[Collection entries]
__________________________________________________
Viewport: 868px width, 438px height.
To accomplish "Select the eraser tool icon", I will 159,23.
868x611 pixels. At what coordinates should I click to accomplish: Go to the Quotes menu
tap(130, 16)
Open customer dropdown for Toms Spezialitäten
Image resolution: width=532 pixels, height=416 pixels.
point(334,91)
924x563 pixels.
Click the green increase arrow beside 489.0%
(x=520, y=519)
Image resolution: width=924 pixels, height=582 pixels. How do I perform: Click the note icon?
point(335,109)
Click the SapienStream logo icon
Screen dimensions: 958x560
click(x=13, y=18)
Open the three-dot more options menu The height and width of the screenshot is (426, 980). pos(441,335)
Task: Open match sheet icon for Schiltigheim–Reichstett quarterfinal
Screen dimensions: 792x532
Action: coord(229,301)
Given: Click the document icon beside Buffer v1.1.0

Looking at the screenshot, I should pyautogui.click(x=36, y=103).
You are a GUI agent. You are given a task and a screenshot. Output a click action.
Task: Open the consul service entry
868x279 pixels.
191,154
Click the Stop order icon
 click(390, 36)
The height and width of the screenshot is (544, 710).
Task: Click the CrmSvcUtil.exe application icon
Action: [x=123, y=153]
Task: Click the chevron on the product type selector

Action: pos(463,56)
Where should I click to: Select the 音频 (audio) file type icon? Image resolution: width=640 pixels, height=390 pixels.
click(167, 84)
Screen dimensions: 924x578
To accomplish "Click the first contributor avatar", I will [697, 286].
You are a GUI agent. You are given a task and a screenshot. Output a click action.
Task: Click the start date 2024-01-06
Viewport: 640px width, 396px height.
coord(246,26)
__________________________________________________
DESCRIPTION OF THE TASK —
Repeat, word for word, all of the data shown above.

EXERCISE RESULT —
Viewport: 868px width, 438px height.
To accomplish "Select the eraser tool icon", I will 159,23.
868x611 pixels. At what coordinates should I click to accomplish: Go to the Quotes menu
tap(130, 16)
Open customer dropdown for Toms Spezialitäten
Image resolution: width=532 pixels, height=416 pixels.
point(334,91)
924x563 pixels.
Click the green increase arrow beside 489.0%
(x=520, y=519)
Image resolution: width=924 pixels, height=582 pixels. How do I perform: Click the note icon?
point(335,109)
Click the SapienStream logo icon
Screen dimensions: 958x560
click(x=13, y=18)
Open the three-dot more options menu The height and width of the screenshot is (426, 980). pos(441,335)
Task: Open match sheet icon for Schiltigheim–Reichstett quarterfinal
Screen dimensions: 792x532
Action: coord(229,301)
Given: Click the document icon beside Buffer v1.1.0

Looking at the screenshot, I should pyautogui.click(x=36, y=103).
You are a GUI agent. You are given a task and a screenshot. Output a click action.
Task: Open the consul service entry
868x279 pixels.
191,154
Click the Stop order icon
 click(390, 36)
The height and width of the screenshot is (544, 710).
Task: Click the CrmSvcUtil.exe application icon
Action: [x=123, y=153]
Task: Click the chevron on the product type selector

Action: pos(463,56)
Where should I click to: Select the 音频 (audio) file type icon? Image resolution: width=640 pixels, height=390 pixels.
click(167, 84)
Screen dimensions: 924x578
To accomplish "Click the first contributor avatar", I will [697, 286].
You are a GUI agent. You are given a task and a screenshot. Output a click action.
Task: Click the start date 2024-01-06
Viewport: 640px width, 396px height.
coord(246,26)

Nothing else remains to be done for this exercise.